Another mission goal is to fix the true orbit of Mars. This experiment, called celestial mechanics, depends upon radio tracking data. Details of the Martian gravity field also will be revealed by the spacecraft's repeated orbits about the planet.
Each successive flight to Mars has corrected the planet's ephemeris, the astronomers' term for orbital path.
The size and shape of the planet--particularly its radius--will be measured by the radio S-band occultation experiment. As the planet occults--that is, intercepts--the spacecraft radio signal, it will be possible for scientists to get such information, plus measurements of atmospheric and ionospheric density and pressure.
In previous Mariner occultation experiments, it was first learned that the Martian atmospheric pressure is only about one-hundredth that of Earth and that the planet's surface has altitude variations of up to 5,000 meters or 16,500 feet.
Mission planners haven't overlooked the two tiny Martian moons. Mariner's rounds will carry it between Phobos, which orbits Mars about 4,000 miles out, and Deimos, at 12,000 miles.
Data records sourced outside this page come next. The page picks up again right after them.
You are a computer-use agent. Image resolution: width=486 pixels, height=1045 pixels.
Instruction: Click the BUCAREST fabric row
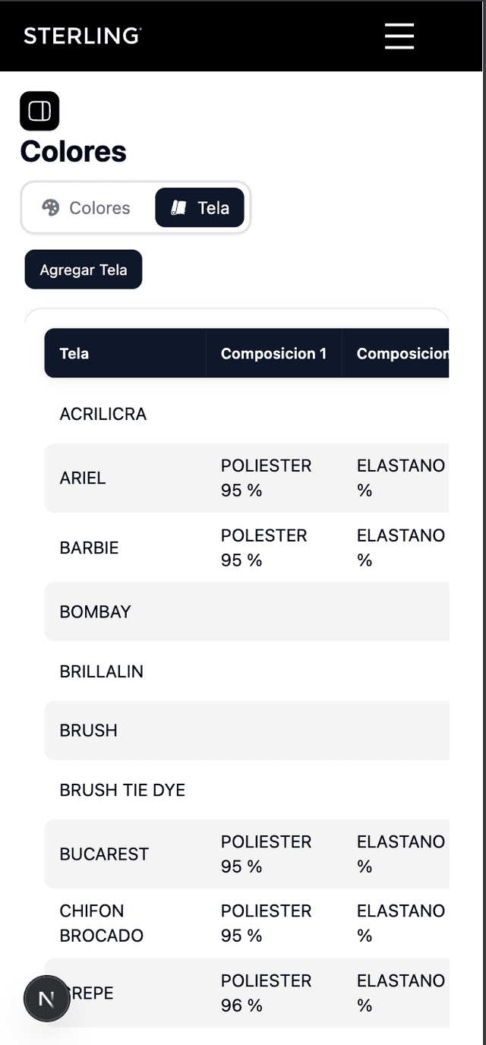pos(104,854)
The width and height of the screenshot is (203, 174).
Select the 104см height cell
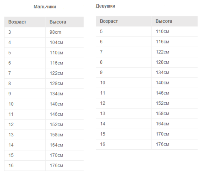pyautogui.click(x=56, y=43)
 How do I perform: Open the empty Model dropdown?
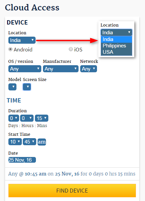[x=12, y=87]
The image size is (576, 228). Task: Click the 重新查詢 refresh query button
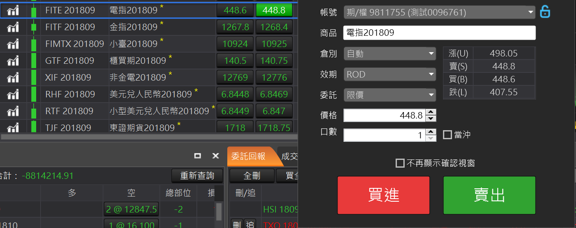tap(197, 176)
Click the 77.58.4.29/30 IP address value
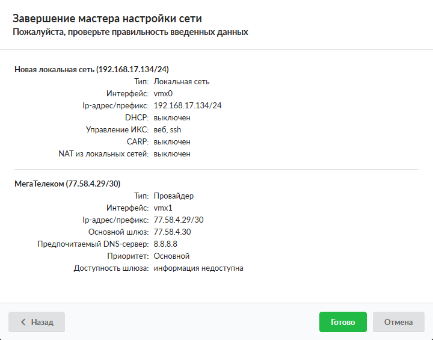Image resolution: width=433 pixels, height=340 pixels. tap(179, 220)
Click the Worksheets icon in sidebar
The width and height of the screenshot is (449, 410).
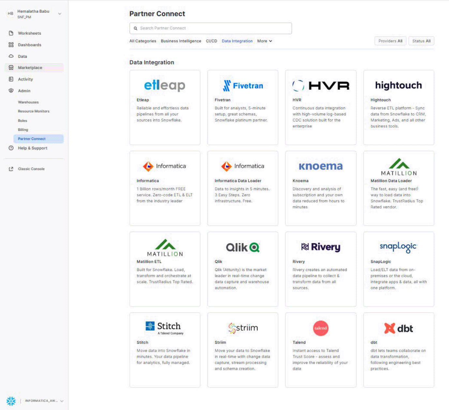point(11,33)
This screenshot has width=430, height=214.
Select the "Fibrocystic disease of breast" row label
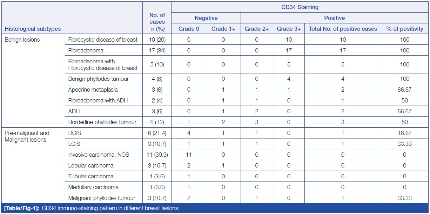[103, 40]
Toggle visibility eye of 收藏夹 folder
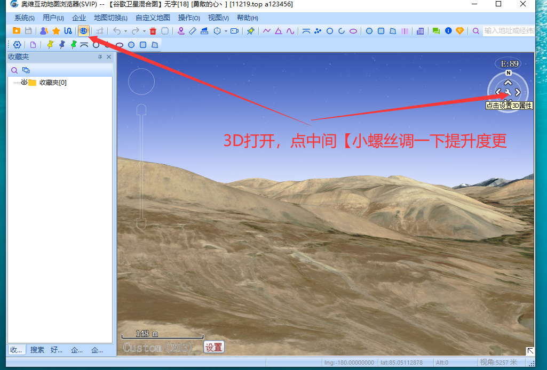The width and height of the screenshot is (547, 370). tap(24, 82)
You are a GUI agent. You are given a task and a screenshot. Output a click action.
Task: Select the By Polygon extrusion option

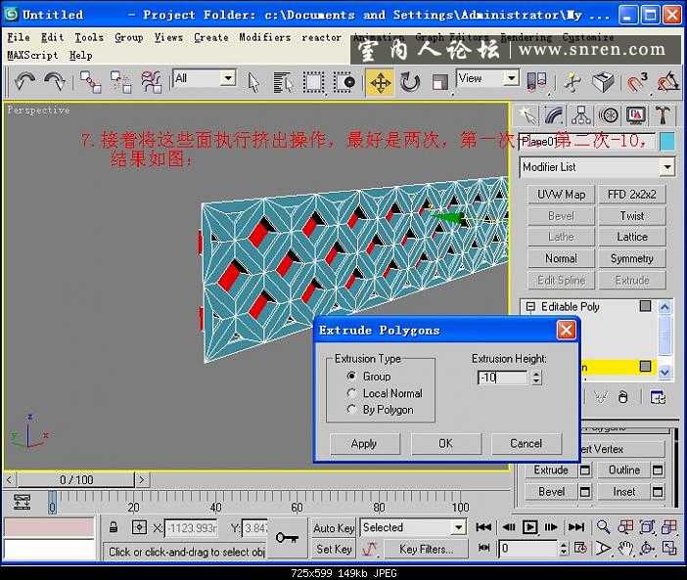click(x=352, y=410)
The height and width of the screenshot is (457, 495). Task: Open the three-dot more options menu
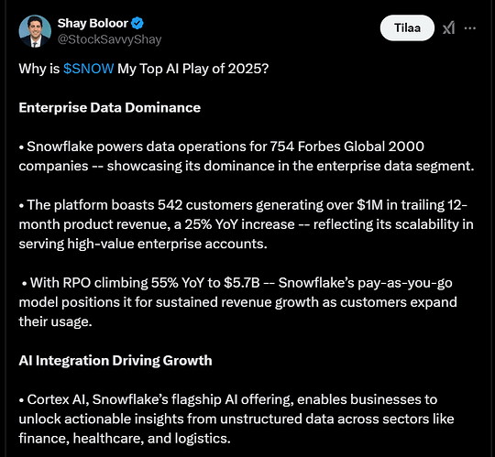click(x=469, y=28)
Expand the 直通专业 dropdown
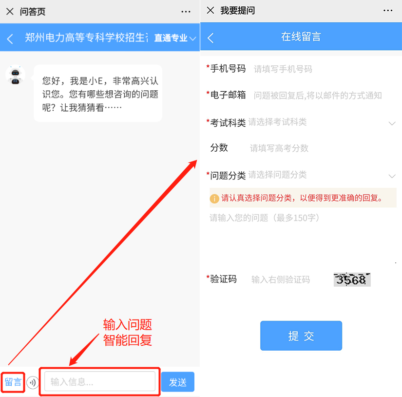Viewport: 402px width, 397px height. 175,38
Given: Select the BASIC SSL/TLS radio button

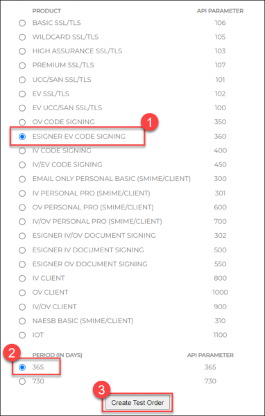Looking at the screenshot, I should (22, 23).
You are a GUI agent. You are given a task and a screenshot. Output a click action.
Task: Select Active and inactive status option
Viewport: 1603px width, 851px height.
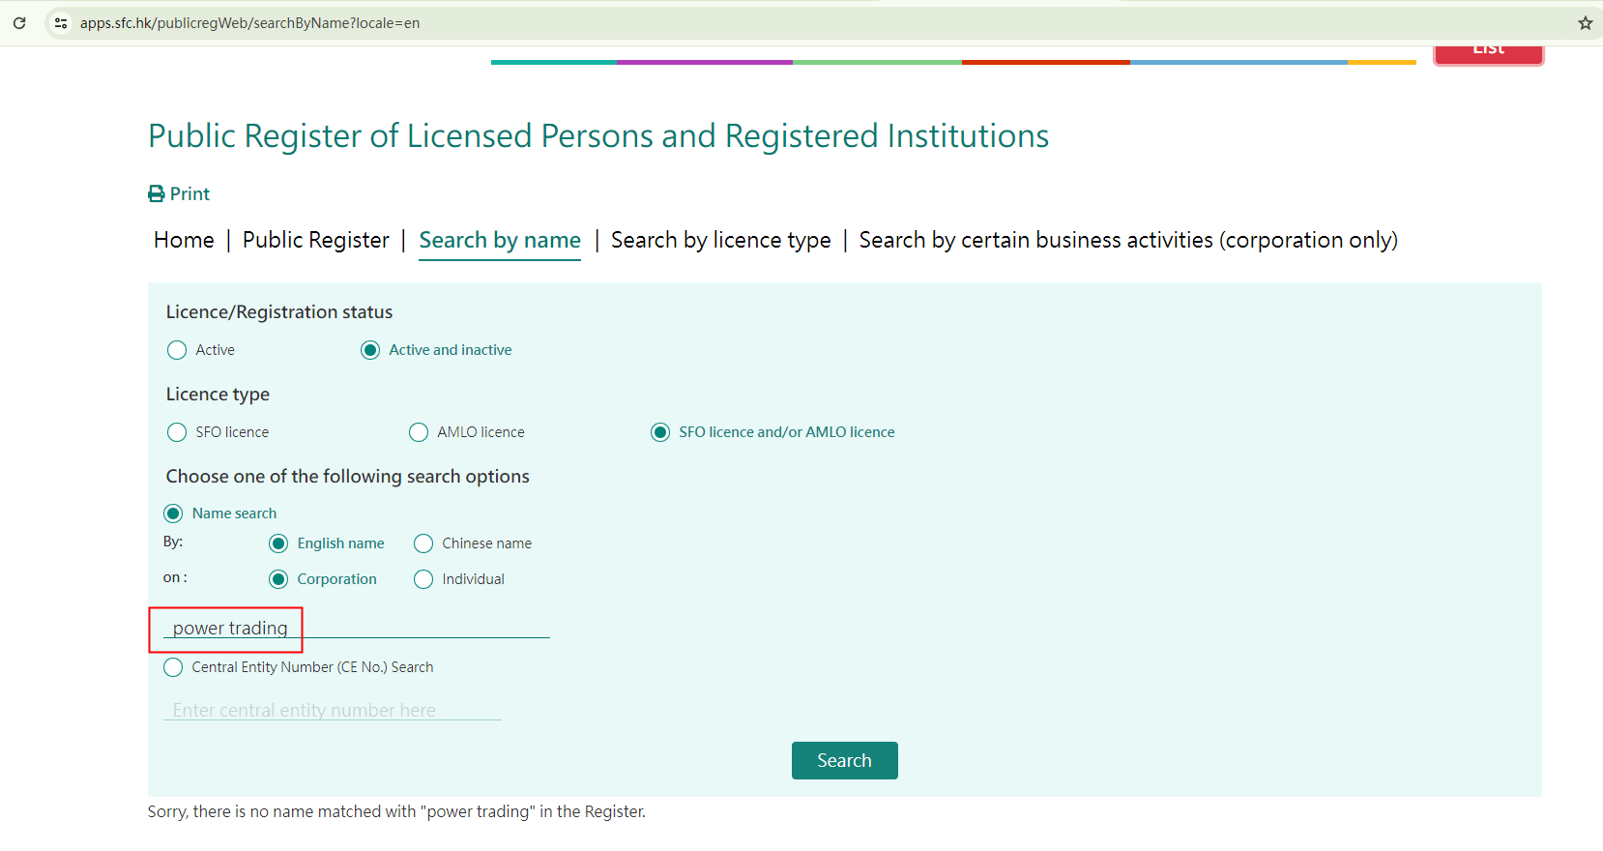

Phobos, photographed by both Mariners 6 and 7, was shown to be a strange dark, potato-shaped body only 11 miles in diameter from pole to pole, but 14 miles in diameter at its equator. Deimos may be only 5 or 6 miles in diameter.
There is a possibility, scientists say, that Mariner may have to go through a moondust belt. Both Phobos and Deimos could be shedding trails of dust in near-Martian space.